So I would like to derive the score function for my GLM, which in this case happens to be logistic regression. My approach is to write the pdf as an exponential family, I get it from these slides.
I can write the pdf as, where $\theta=\log{\frac{p}{1-p}}$, $b(\theta)=-n\log{(1-p)}$, $a(\phi)=1$ and $c(y,\phi)=\log{\binom{n}{p}}$.

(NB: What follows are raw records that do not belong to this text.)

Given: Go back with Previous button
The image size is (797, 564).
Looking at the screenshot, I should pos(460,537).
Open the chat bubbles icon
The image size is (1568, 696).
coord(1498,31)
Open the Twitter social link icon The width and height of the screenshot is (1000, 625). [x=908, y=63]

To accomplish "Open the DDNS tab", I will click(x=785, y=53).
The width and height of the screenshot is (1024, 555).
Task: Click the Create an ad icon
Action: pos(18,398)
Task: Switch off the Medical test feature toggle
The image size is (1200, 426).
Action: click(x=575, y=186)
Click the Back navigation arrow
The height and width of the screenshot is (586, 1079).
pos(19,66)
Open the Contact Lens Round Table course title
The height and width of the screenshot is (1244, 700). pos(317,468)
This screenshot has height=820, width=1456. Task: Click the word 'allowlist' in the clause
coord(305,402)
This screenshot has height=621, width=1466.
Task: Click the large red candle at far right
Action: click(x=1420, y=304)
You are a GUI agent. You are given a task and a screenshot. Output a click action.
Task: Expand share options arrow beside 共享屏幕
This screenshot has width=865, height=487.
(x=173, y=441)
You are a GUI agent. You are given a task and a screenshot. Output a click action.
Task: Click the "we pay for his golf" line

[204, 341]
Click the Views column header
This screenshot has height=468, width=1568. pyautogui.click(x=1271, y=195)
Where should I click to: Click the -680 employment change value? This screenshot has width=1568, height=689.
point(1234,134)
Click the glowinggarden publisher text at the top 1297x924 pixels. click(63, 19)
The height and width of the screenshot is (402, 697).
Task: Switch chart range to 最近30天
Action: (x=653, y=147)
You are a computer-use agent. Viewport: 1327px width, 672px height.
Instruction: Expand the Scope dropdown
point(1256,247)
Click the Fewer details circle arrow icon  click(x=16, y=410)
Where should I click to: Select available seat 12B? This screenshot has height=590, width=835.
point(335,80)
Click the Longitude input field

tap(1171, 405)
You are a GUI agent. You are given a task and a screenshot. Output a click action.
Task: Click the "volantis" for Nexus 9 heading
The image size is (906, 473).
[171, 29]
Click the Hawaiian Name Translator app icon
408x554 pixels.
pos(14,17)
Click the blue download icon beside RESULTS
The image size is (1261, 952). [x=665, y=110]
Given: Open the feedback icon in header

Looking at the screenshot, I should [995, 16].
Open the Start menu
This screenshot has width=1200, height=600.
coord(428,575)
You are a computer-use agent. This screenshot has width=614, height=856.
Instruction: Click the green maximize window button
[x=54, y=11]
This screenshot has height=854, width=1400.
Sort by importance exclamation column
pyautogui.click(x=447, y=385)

$$\frac{y\theta-b(\theta)}{a(\theta)}+c(y,\theta)$$
As far as I can see I should get, when I differentiate it with regards to $\theta$:
$$\frac{y-\theta}{1}$$
But I cannot really get that result, I instead get $b'(\theta)=\frac{n}{1-p}$, so is my expectations wrong or am I differentiating something wrong? And what would the score function of a logistic regression look like?
EDIT
So from these notes. I get that the score function of a GLM with the following link function $g(\mu)=\log{\frac{\mu}{1-\mu}}$, for the $i$th observation will be:
$$ \frac{y_i-\mu_i}{a(\phi_i)}\frac{1}{b^{\prime\prime}(\theta_i)}\frac{x_i}{g'(\mu_i)} $$
And since $$g'(\mu)=\frac{\mu-1}{\mu(1-\mu)}$$
And $$b^{\prime\prime}(\theta)=\frac{ne^{\eta}}{(e^{\eta}+1)^2}$$
Then I would get that the the score function for a logistic regregssion GLM is:
$$\frac{y_i-\mu_i}{\frac{ne^{\eta_i}}{(e^{\eta_i}+1)^2}}\frac{x_i}{\frac{\mu_i-1}{\mu_i(1-\mu_i)}}$$
So are my inferences correct? And can this statement be made prettier?
As $g'(\mu)=1$ and $b^{\prime\prime}(\theta)=1$ (since $b'(\theta)=\frac{mu^2}{2}$ and $\theta=\mu$) for a GLM where the link function is just $g(\mu)=\mu$, so this formula also holds for getting the score function of a LM right?